Work required:
Answer these questions from the text on UX quality assessment:
1. According to the text, what background is essential for selecting the proper dimensions to target and how to measure them?
2. If no prior UX data are available, what can be used to start with when assigning cutoffs?
3. Which three companies besides those named in the benchmarking interviews have indicated that they routinely assess the UX of products during development?

Selected extract:
━━━━━━━━━━━━━━━━━━━━━━━━━━━━━━

The second step is targeting specific, measurable UX dimensions for each of the key usages and features.
This involves assessing what emotions, attitudes, perceptions, and thoughts are being targeted for the
planned end-user value propositions. Selecting the proper dimensions to target and how to best measure
them is where a background in psychology and psychometrics is essential. The measures selected should be
based on branding/marketing strategies as well as practical and experimental design considerations.
The third step is working with the UX owners to assign specific cutoffs for each of the key features with
respect to the variables being measured. To do this, competitive analysis benchmarking data or prior
baseline data can be used. If no prior UX data are available, then judgment based on experience with
similar types of systems can be used to start with. The main objective is to set explicit goals for UXQ
well in advance of product development so that these goals can serve as clear targets and bring
appropriate attention to the UX throughout the development cycle. By highlighting what should be the UX
outcomes to development teams and the accountable stakeholders, strategies and resources can be channeled
to ensure user-centered design processes are prioritized appropriately with other business demands.
After goals have been set, measurements to assess the state of the UX can be planned for explicit
milestones in the program. At these milestones, decision makers can now better weigh tradeoffs that may
affect both the UX and other business outcomes.
Common questions that UXQ assessment can help answer include: How good is the UX for the target market?
What levels of perceptual qualities will consumers notice and value? How does the end-user value
proposition change when ecosystem partnerships or key functionality changes? How will the product be
perceived if key features are implemented differently, delayed, or eliminated altogether? How do we know
if a system is good enough to be released? These types of questions can be answered with UXQ studies.
UXQ Assessment Within Industry
Leading companies that consider UX to be a core part of their business have been using UXQ measures as
checkpoints and quality gates in their development processes. Based on a series of informal benchmarking
interviews, companies including IBM, Microsoft, British Telecom, Google, and Yahoo use some form of UXQ
assessment data as part of ongoing assessments and go/no go decisions regarding product releases. These
and other companies, including Philips, Ford Motor, and Proctor & Gamble have indicated that they
routinely assess the UX of products during the development process. The methods used for assessing UX in
these companies tend to be part of a larger user-centered innovation effort.
Integration into Organizational Processes
UXQ assessment can be geared to provide critical data about whether key aspects of the planned end-user
value are being achieved. Since the complete UX is not typically under the exclusive control of any one
project team (or even a single company), UXQ assessment provides a means to see, from the end-user
perspective, how the value propositions are manifesting themselves in realistic usage scenarios.

━━━━━━━━━━━━━━━━━━━━━━━━━━━━━━

Provided material:
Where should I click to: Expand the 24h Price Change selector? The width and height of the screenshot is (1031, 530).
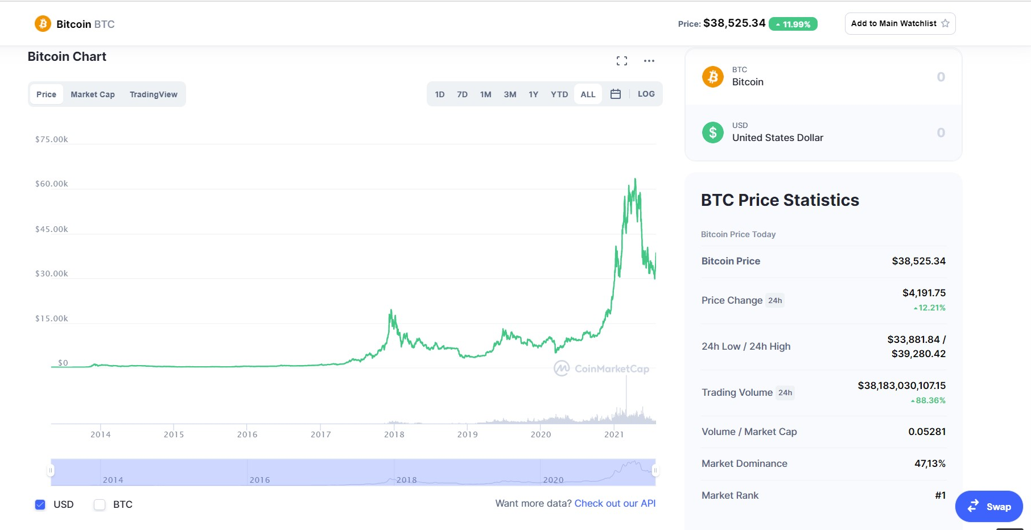coord(775,301)

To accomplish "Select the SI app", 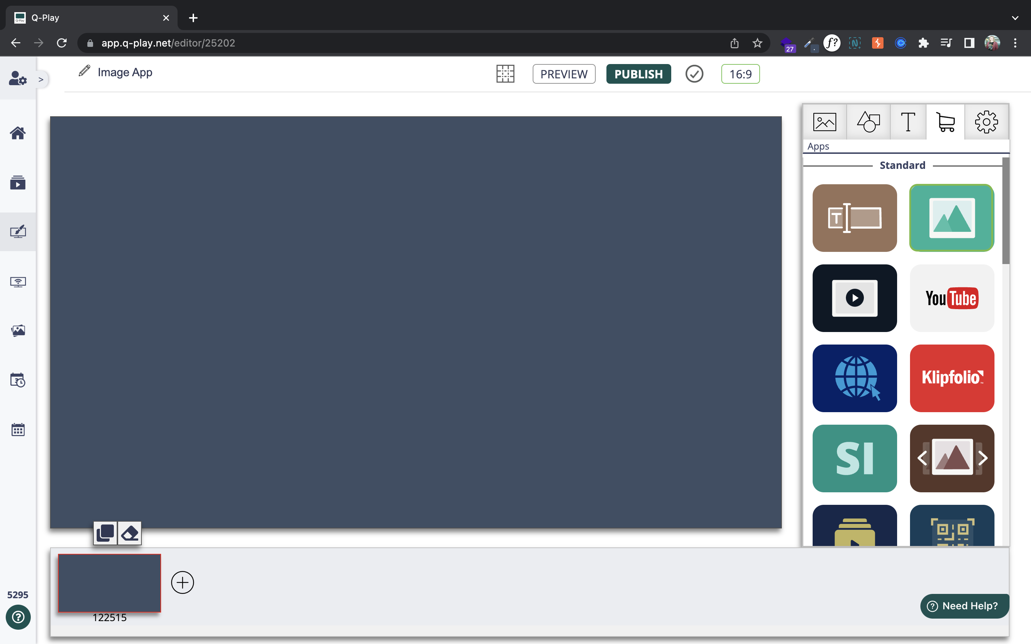I will pyautogui.click(x=854, y=458).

━━━━━━━━━━━━━━━━━━━━━━━━━━━━━━

Solution below:
1. A background in psychology and psychometrics.
2. Judgment based on experience with similar types of systems.
3. Philips, Ford Motor, and Proctor & Gamble.